Union pressure nets new Labor nominee

WASHINGTON (PAI)—Leaders of the AFL-CIO and the Service Employees promised to rigorously probe the record of Alexander Acosta, dean of a Florida law school and chairman of a South Florida bank, who is GOP President Donald Trump’s new nominee as Secretary of Labor. Acosta is also a former Republican-named National Labor Relations Board member.

Trump announced his nod for Acosta, 46, who is also a former U.S. attorney for Miami and law clerk for conservative U.S. Supreme Court Justice Samuel Alito, before Alito joined that court, on Feb. 16.

Trump named Acosta barely 24 hours after the president’s first choice, fast food executive Andrew Puzder, withdrew in the face of certain Senate defeat. Workers, unions and their allies exposed his bad record on workers’ rights, the minimum wage, overtime pay, safety and health violations and wage theft at his restaurants and sexism in the firms’ ads.

Unions celebrated Puzder’s withdrawal with an early-morning rally near the Capitol. Later, they had cautious reactions to Acosta. But ThinkProgress, a progressive blog, raised questions about Acosta’s record in George W. Bush’s Justice Department’s civil rights division.

For his part, Trump, meeting earlier with the self-named Trump Caucus of lawmakers, called Acosta, “a star, a great person, a great person.”

“Working people changed the game on this nomination. Unlike Andy Puzder, Alexander Acosta’s nomination deserves serious consideration. In one day, we’ve gone from a fast-food CEO who routinely violates labor law to a public servant with experience enforcing it,” AFL-CIO President Richard Trumka said.

“We will of course review Mr. Acosta’s record as thoroughly as we did the previous nominee’s. Mr. Acosta will have to answer tough questions and explain how he will enforce and uphold labor laws to benefit working people and not further tilt the balance of power toward corporate CEOs.
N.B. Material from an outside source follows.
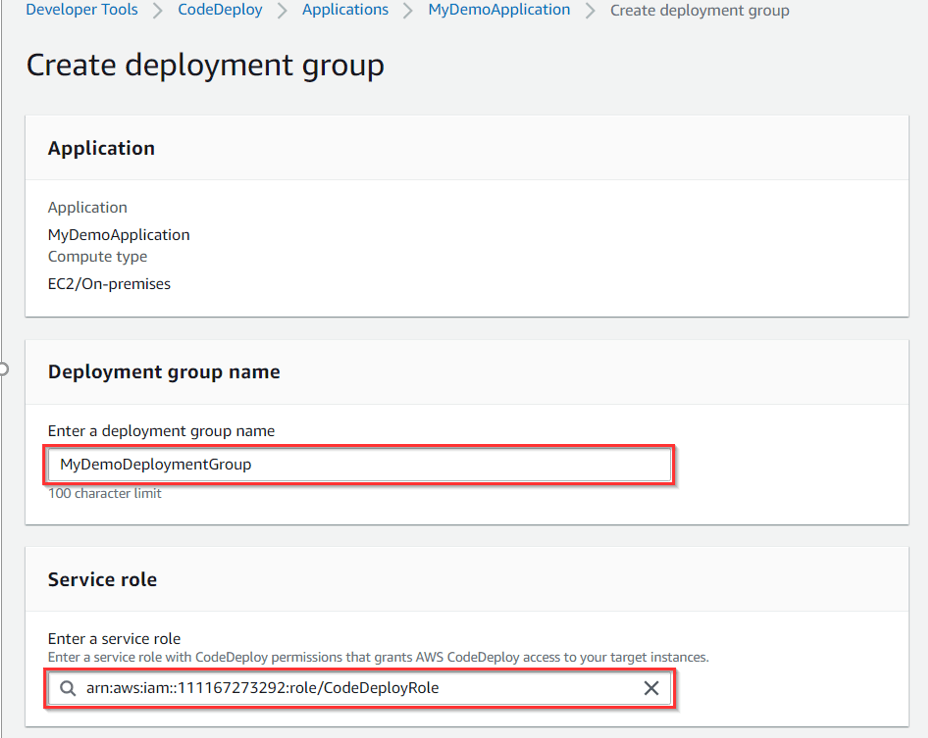Viewport: 928px width, 738px height.
Task: Go to MyDemoApplication from the breadcrumb
Action: [498, 10]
“The Labor Secretary is not just another Cabinet member. His or her actions directly impact our wages, safety and rights on the job every single day. We will judge this nominee by the commitment he shows to making life better for working people,” Trumka added.


Former ABC rep to have sway at Labor

President Trump has picked the former chief lobbyist and vice president of Associated Builders and Contractors (ABC), Geoffrey Burr to join the Labor Department as part of the “beachhead team.”

Union Communications Consulting Services reports that Burr spent seven years as the ABC's vice president for government affairs, lobbying for the notoriously anti-union group against vital building trades issues like prevailing wage.

Burr is likely in line for the chief of staff position at the Labor Department, as soon as Trump's second nominee Alexander Acosta, or whoever, is confirmed as the new secretary of labor. In that new position, Burr would now have control over department's implementation of Davis Bacon prevailing wage requirements, a law which he has fought to overturn.